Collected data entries
=== Section Start ===

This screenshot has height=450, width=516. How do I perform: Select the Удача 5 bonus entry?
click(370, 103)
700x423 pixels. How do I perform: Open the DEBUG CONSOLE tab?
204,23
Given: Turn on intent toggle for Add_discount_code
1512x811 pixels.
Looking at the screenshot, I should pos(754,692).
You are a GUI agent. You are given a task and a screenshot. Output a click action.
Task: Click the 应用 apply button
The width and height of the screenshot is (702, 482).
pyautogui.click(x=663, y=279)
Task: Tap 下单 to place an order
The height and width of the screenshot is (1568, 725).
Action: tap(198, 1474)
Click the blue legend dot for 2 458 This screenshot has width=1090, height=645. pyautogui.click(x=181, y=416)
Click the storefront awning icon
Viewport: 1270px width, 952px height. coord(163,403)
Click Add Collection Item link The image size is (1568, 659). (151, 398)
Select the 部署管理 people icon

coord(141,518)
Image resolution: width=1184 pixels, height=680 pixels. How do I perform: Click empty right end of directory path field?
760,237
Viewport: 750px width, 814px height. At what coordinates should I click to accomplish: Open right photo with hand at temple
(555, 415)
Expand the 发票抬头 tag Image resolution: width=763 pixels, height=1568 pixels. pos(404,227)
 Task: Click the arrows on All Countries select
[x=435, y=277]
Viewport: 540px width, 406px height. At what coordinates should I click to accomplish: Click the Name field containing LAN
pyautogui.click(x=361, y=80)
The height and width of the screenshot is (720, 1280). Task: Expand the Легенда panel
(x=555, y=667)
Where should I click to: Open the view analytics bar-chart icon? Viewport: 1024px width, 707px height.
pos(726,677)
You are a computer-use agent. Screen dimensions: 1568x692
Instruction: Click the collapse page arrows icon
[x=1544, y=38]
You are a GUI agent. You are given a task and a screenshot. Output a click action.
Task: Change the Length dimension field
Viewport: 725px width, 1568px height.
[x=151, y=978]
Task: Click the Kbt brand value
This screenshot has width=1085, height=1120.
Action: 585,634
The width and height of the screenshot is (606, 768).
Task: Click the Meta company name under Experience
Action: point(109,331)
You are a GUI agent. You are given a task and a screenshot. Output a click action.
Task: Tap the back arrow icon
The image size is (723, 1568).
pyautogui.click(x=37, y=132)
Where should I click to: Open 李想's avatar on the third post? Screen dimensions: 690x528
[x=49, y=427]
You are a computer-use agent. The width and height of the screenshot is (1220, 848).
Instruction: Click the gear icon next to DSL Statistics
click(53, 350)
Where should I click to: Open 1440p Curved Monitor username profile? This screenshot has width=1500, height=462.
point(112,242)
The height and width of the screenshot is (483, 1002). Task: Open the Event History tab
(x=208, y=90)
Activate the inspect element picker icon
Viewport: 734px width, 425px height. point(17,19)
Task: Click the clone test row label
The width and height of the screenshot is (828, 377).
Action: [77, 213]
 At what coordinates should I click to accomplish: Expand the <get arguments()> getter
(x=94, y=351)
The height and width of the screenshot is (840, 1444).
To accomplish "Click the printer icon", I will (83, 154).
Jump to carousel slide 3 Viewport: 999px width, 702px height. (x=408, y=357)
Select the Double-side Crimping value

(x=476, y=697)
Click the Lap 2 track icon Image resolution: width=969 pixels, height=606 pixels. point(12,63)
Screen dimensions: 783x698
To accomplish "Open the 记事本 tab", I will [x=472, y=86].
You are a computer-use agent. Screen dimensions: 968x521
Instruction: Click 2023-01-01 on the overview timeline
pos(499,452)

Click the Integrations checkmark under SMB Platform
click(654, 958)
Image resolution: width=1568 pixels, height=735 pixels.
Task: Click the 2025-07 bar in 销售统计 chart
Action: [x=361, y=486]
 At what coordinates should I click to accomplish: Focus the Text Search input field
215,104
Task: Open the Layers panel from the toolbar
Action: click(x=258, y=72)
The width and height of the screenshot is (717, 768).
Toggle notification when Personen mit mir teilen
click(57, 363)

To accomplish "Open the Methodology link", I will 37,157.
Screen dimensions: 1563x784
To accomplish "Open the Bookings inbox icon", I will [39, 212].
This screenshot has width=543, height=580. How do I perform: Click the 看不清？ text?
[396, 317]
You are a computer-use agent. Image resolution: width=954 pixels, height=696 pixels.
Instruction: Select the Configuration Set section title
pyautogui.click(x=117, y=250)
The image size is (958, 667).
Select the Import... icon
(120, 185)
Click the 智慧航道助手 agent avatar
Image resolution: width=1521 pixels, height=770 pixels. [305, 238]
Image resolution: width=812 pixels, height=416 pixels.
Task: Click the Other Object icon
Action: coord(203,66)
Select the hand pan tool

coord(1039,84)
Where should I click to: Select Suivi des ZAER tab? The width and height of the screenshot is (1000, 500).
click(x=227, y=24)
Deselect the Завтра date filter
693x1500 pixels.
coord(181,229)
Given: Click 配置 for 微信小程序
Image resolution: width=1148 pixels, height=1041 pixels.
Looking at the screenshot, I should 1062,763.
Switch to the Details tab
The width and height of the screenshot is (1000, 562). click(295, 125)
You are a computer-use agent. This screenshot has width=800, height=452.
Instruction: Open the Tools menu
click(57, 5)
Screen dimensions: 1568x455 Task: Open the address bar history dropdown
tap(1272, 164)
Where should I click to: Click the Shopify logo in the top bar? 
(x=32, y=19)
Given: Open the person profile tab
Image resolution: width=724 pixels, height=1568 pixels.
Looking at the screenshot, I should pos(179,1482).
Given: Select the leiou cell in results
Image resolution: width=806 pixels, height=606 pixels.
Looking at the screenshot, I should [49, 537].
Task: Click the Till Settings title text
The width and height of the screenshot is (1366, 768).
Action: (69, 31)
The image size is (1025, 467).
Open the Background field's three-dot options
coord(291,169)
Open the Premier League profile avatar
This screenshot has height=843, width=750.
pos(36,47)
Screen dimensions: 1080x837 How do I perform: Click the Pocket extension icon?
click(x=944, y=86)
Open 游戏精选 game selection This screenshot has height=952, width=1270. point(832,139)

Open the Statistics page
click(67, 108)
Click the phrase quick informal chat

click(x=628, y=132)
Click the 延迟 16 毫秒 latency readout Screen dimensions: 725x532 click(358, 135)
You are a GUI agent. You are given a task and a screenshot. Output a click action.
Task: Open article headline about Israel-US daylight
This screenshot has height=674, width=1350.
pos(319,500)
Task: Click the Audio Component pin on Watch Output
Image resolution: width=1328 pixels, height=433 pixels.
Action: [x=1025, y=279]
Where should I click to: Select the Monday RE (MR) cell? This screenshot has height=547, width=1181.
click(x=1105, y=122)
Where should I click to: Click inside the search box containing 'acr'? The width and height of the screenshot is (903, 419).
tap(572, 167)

=== Section End ===

- **EXERCISE PROMPT**: Your reply should hold all the entries, each repeated without a single change.

- **FINAL ANSWER**:
This screenshot has height=450, width=516. How do I perform: Select the Удача 5 bonus entry?
click(370, 103)
700x423 pixels. How do I perform: Open the DEBUG CONSOLE tab?
204,23
Given: Turn on intent toggle for Add_discount_code
1512x811 pixels.
Looking at the screenshot, I should pos(754,692).
You are a GUI agent. You are given a task and a screenshot. Output a click action.
Task: Click the 应用 apply button
The width and height of the screenshot is (702, 482).
pyautogui.click(x=663, y=279)
Task: Tap 下单 to place an order
The height and width of the screenshot is (1568, 725).
Action: tap(198, 1474)
Click the blue legend dot for 2 458 This screenshot has width=1090, height=645. pyautogui.click(x=181, y=416)
Click the storefront awning icon
Viewport: 1270px width, 952px height. coord(163,403)
Click Add Collection Item link The image size is (1568, 659). (151, 398)
Select the 部署管理 people icon

coord(141,518)
Image resolution: width=1184 pixels, height=680 pixels. How do I perform: Click empty right end of directory path field?
760,237
Viewport: 750px width, 814px height. At what coordinates should I click to accomplish: Open right photo with hand at temple
(555, 415)
Expand the 发票抬头 tag Image resolution: width=763 pixels, height=1568 pixels. pos(404,227)
 Task: Click the arrows on All Countries select
[x=435, y=277]
Viewport: 540px width, 406px height. At what coordinates should I click to accomplish: Click the Name field containing LAN
pyautogui.click(x=361, y=80)
The height and width of the screenshot is (720, 1280). Task: Expand the Легенда panel
(x=555, y=667)
Where should I click to: Open the view analytics bar-chart icon? Viewport: 1024px width, 707px height.
pos(726,677)
You are a computer-use agent. Screen dimensions: 1568x692
Instruction: Click the collapse page arrows icon
[x=1544, y=38]
You are a GUI agent. You are given a task and a screenshot. Output a click action.
Task: Change the Length dimension field
Viewport: 725px width, 1568px height.
[x=151, y=978]
Task: Click the Kbt brand value
This screenshot has width=1085, height=1120.
Action: 585,634
The width and height of the screenshot is (606, 768).
Task: Click the Meta company name under Experience
Action: point(109,331)
You are a GUI agent. You are given a task and a screenshot. Output a click action.
Task: Tap the back arrow icon
The image size is (723, 1568).
pyautogui.click(x=37, y=132)
Where should I click to: Open 李想's avatar on the third post? Screen dimensions: 690x528
[x=49, y=427]
You are a computer-use agent. The width and height of the screenshot is (1220, 848).
Instruction: Click the gear icon next to DSL Statistics
click(53, 350)
Where should I click to: Open 1440p Curved Monitor username profile? This screenshot has width=1500, height=462.
point(112,242)
The height and width of the screenshot is (483, 1002). Task: Open the Event History tab
(x=208, y=90)
Activate the inspect element picker icon
Viewport: 734px width, 425px height. point(17,19)
Task: Click the clone test row label
The width and height of the screenshot is (828, 377).
Action: [77, 213]
 At what coordinates should I click to accomplish: Expand the <get arguments()> getter
(x=94, y=351)
The height and width of the screenshot is (840, 1444).
To accomplish "Click the printer icon", I will (83, 154).
Jump to carousel slide 3 Viewport: 999px width, 702px height. (x=408, y=357)
Select the Double-side Crimping value

(x=476, y=697)
Click the Lap 2 track icon Image resolution: width=969 pixels, height=606 pixels. point(12,63)
Screen dimensions: 783x698
To accomplish "Open the 记事本 tab", I will [x=472, y=86].
You are a computer-use agent. Screen dimensions: 968x521
Instruction: Click 2023-01-01 on the overview timeline
pos(499,452)

Click the Integrations checkmark under SMB Platform
click(654, 958)
Image resolution: width=1568 pixels, height=735 pixels.
Task: Click the 2025-07 bar in 销售统计 chart
Action: [x=361, y=486]
 At what coordinates should I click to accomplish: Focus the Text Search input field
215,104
Task: Open the Layers panel from the toolbar
Action: click(x=258, y=72)
The width and height of the screenshot is (717, 768).
Toggle notification when Personen mit mir teilen
click(57, 363)

To accomplish "Open the Methodology link", I will 37,157.
Screen dimensions: 1563x784
To accomplish "Open the Bookings inbox icon", I will [39, 212].
This screenshot has width=543, height=580. How do I perform: Click the 看不清？ text?
[396, 317]
You are a computer-use agent. Image resolution: width=954 pixels, height=696 pixels.
Instruction: Select the Configuration Set section title
pyautogui.click(x=117, y=250)
The image size is (958, 667).
Select the Import... icon
(120, 185)
Click the 智慧航道助手 agent avatar
Image resolution: width=1521 pixels, height=770 pixels. [305, 238]
Image resolution: width=812 pixels, height=416 pixels.
Task: Click the Other Object icon
Action: coord(203,66)
Select the hand pan tool

coord(1039,84)
Where should I click to: Select Suivi des ZAER tab? The width and height of the screenshot is (1000, 500).
click(x=227, y=24)
Deselect the Завтра date filter
693x1500 pixels.
coord(181,229)
Given: Click 配置 for 微信小程序
Image resolution: width=1148 pixels, height=1041 pixels.
Looking at the screenshot, I should 1062,763.
Switch to the Details tab
The width and height of the screenshot is (1000, 562). click(295, 125)
You are a computer-use agent. This screenshot has width=800, height=452.
Instruction: Open the Tools menu
click(57, 5)
Screen dimensions: 1568x455 Task: Open the address bar history dropdown
tap(1272, 164)
Where should I click to: Click the Shopify logo in the top bar? 
(x=32, y=19)
Given: Open the person profile tab
Image resolution: width=724 pixels, height=1568 pixels.
Looking at the screenshot, I should pos(179,1482).
Given: Select the leiou cell in results
Image resolution: width=806 pixels, height=606 pixels.
Looking at the screenshot, I should [49, 537].
Task: Click the Till Settings title text
The width and height of the screenshot is (1366, 768).
Action: (69, 31)
The image size is (1025, 467).
Open the Background field's three-dot options
coord(291,169)
Open the Premier League profile avatar
This screenshot has height=843, width=750.
pos(36,47)
Screen dimensions: 1080x837 How do I perform: Click the Pocket extension icon?
click(x=944, y=86)
Open 游戏精选 game selection This screenshot has height=952, width=1270. point(832,139)

Open the Statistics page
click(67, 108)
Click the phrase quick informal chat

click(x=628, y=132)
Click the 延迟 16 毫秒 latency readout Screen dimensions: 725x532 click(358, 135)
You are a GUI agent. You are given a task and a screenshot. Output a click action.
Task: Open article headline about Israel-US daylight
This screenshot has height=674, width=1350.
pos(319,500)
Task: Click the Audio Component pin on Watch Output
Image resolution: width=1328 pixels, height=433 pixels.
Action: [x=1025, y=279]
Where should I click to: Select the Monday RE (MR) cell? This screenshot has height=547, width=1181.
click(x=1105, y=122)
Where should I click to: Click inside the search box containing 'acr'? The width and height of the screenshot is (903, 419).
tap(572, 167)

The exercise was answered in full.